Added to this personal history was a belief that grew out of my Bible reading and seminary training that the local church was central to God’s plan and purposes on earth and must be ordered and ruled by the Bible in order to prosper.

Once more for emphasis: I do not hold any of these specific convictions as opinions but as rock-solid core beliefs, values and practices, worth uncompromising defense even if it should cost me everything to do so.

When I was converted, the change in my life was so radical that soon many of my roommates and friends were turning to Jesus and a mini-revival broke out on campus as the group doubled in size each year that I was there.

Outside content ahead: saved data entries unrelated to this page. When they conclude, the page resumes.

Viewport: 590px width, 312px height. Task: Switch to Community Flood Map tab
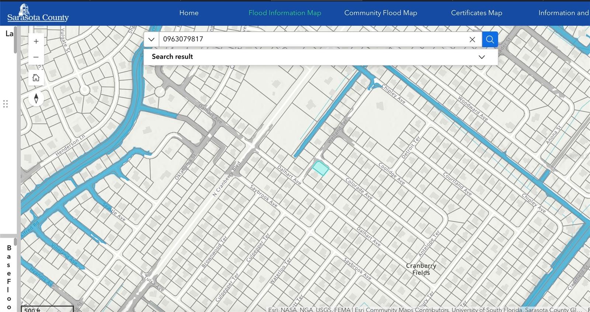click(x=381, y=13)
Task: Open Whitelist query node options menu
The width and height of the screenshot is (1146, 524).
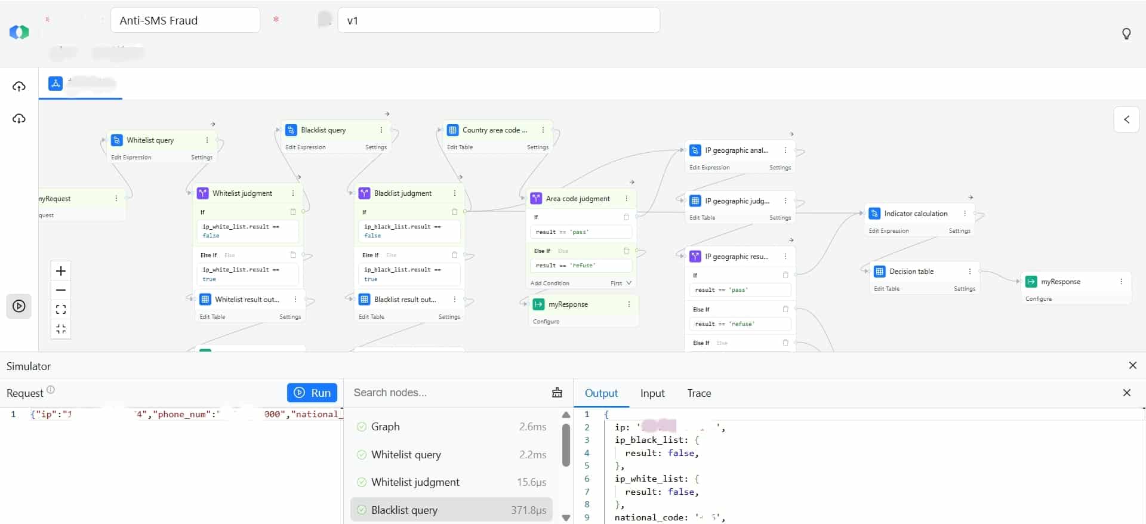Action: coord(207,140)
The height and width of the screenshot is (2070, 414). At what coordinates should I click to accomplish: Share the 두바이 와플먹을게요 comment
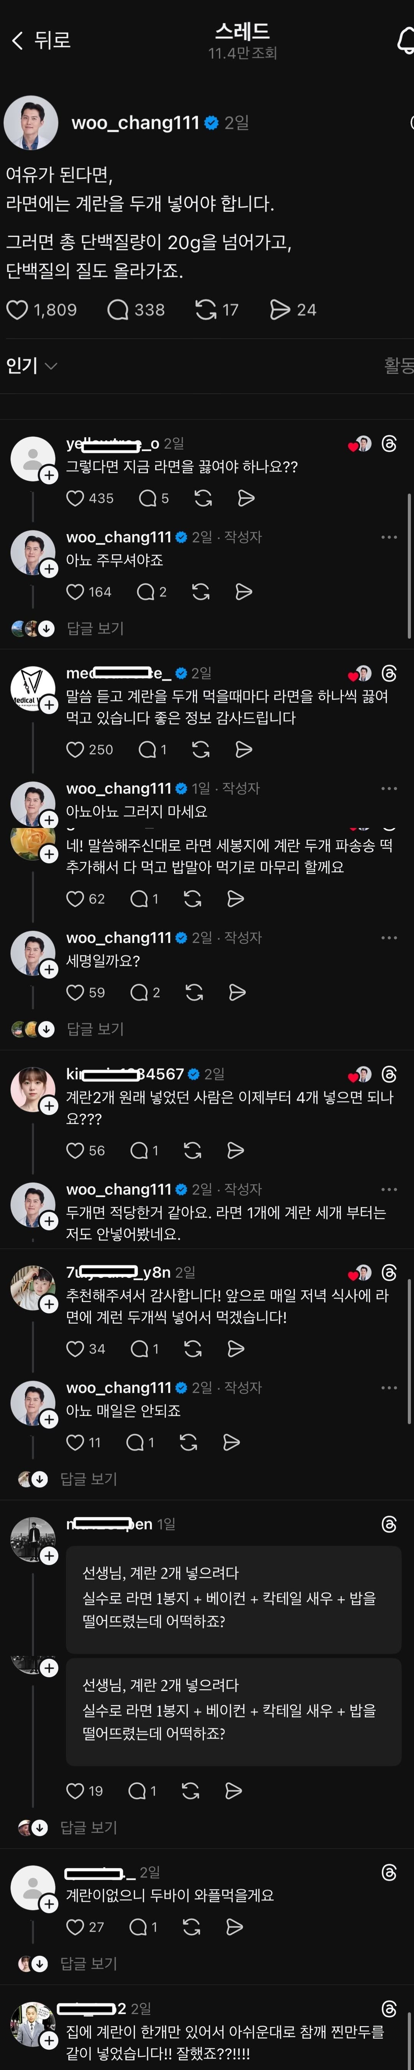(x=235, y=1927)
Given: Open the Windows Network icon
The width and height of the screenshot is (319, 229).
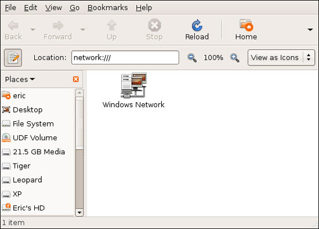Looking at the screenshot, I should tap(133, 86).
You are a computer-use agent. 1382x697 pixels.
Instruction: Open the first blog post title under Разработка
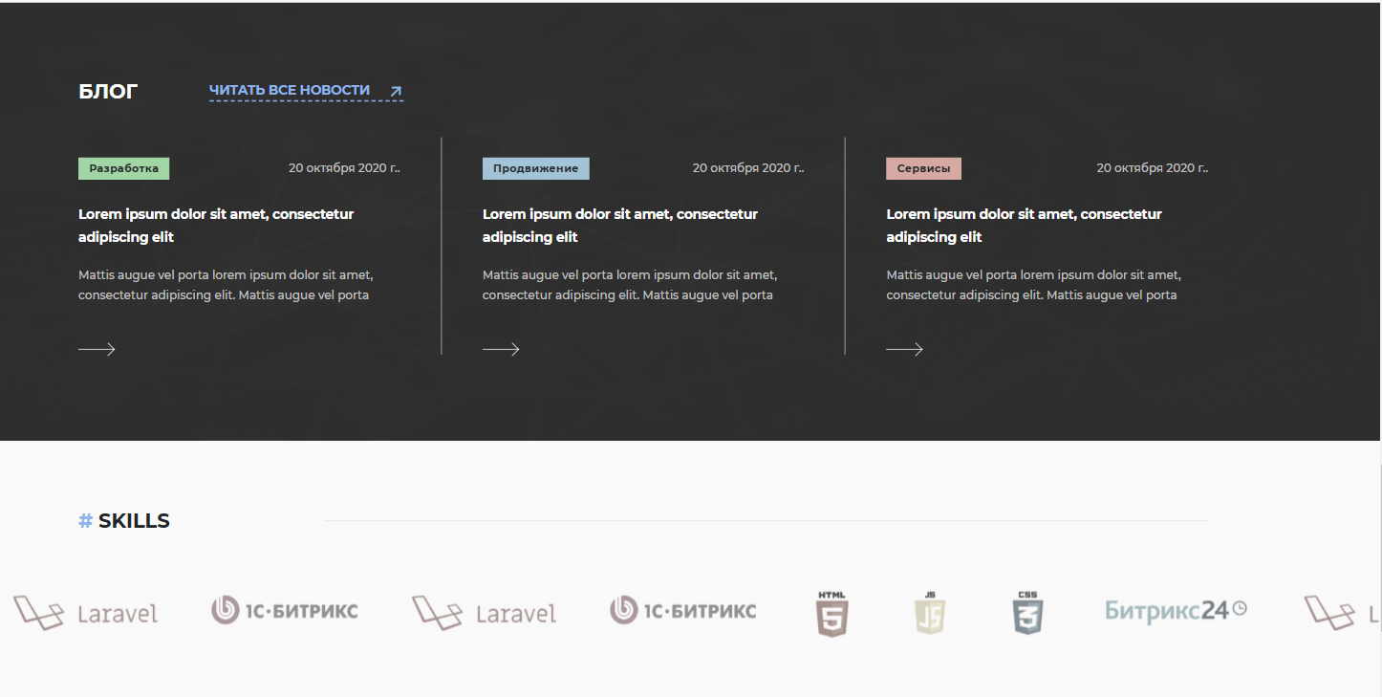[216, 225]

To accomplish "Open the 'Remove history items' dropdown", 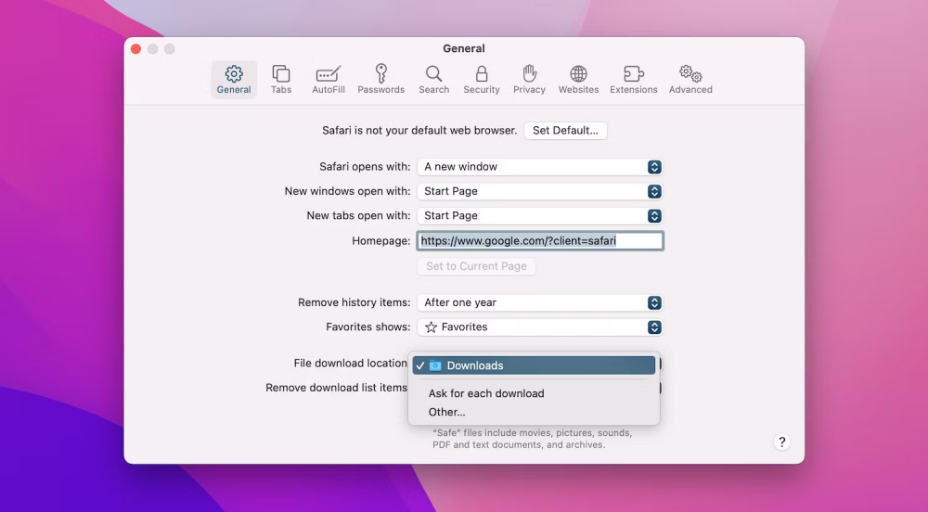I will 539,302.
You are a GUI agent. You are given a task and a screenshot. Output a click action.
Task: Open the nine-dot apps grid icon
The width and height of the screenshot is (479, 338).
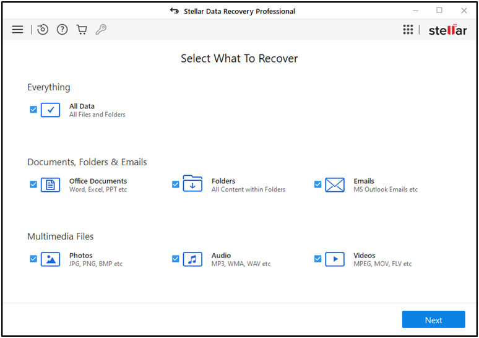pos(408,30)
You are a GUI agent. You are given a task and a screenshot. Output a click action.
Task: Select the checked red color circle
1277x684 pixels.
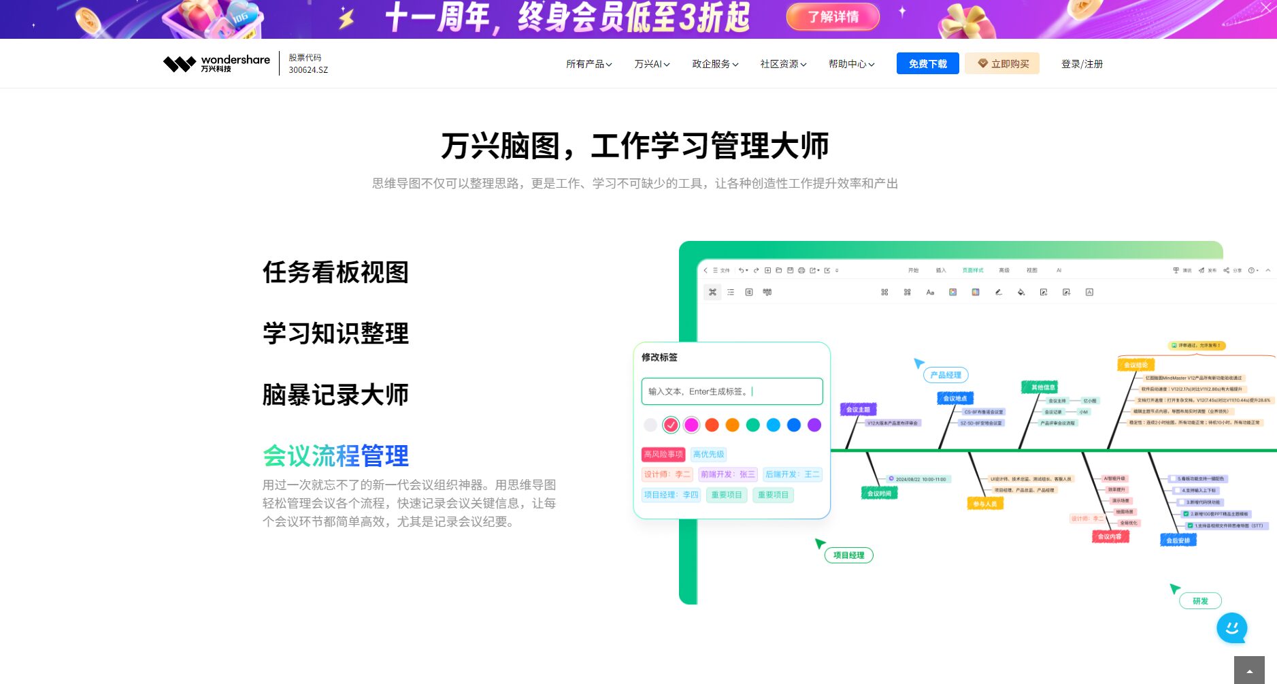[671, 425]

Soon I felt called to prepare for full-time ministry.  After marrying Jeanie I went to Western Seminary for three years and earned a Master of Divinity.  Later I pursued post-graduate studies at Talbot and Gordon-Conwell Seminaries.  My original plan upon graduating from Western was to serve overseas because that was where the real “action” was in terms of Kingdom growth.  From Portland we moved to Long Beach to serve an apprenticeship as inner-city missionaries among various ethnic groups.

After a couple of years there I realized that I was not yet mature enough in the Lord to deal with the challenges with which I was being confronted daily (I was the second youngest graduate in my seminary class and still relatively young in the Lord).  One day, totally out of the blue, God tapped me on the shoulder and told me to get out of full-time ministry, find a job, grow up some more, and await further instructions.

I was absolutely devastated but the Voice was so clear and unmistakable that I had no choice but to obey. After another year in school I ended up in Redding working (of all things) as a tax auditor.  We had three pre-schoolers, one old car, and lived in a fire-trap of an ancient rickety 800 square foot mobile home out in the boonies.  We got involved at Neighborhood Church, our first exposure to the Christian and Missionary Alliance.

I had a wonderful wife and three fantastic daughters but other than that I kept wondering how my life had gone so wrong.  But just as Moses, Paul and others (even Jesus) had their years of “wilderness waiting” before being launched into the special calling God had for them, so we too waited and trusted.  And served.

We launched a “young marrieds” ministry at Neighborhood Church and, like the ministry in college, it too doubled in size each year.  I was working (now as a financial investigator for the California Department of Justice) 40+ hours a week and as an unpaid lay-pastor to 20… 40… 80… 160 young adults 20+ hours a week.  God blessed us and the people we ministered to and I began to sense that the time to re-enter full-time ministry was getting close.

But how?  We had a strong sense of calling to Redding and a belief that God wanted me to pastor a church. How could this be?

After a decade of (not-so-patient) waiting followed by a series of seemingly impossible-to-overcome challenges, it finally started to come together when Neighborhood Church decided to plant a new church in town and called me to be its pastor.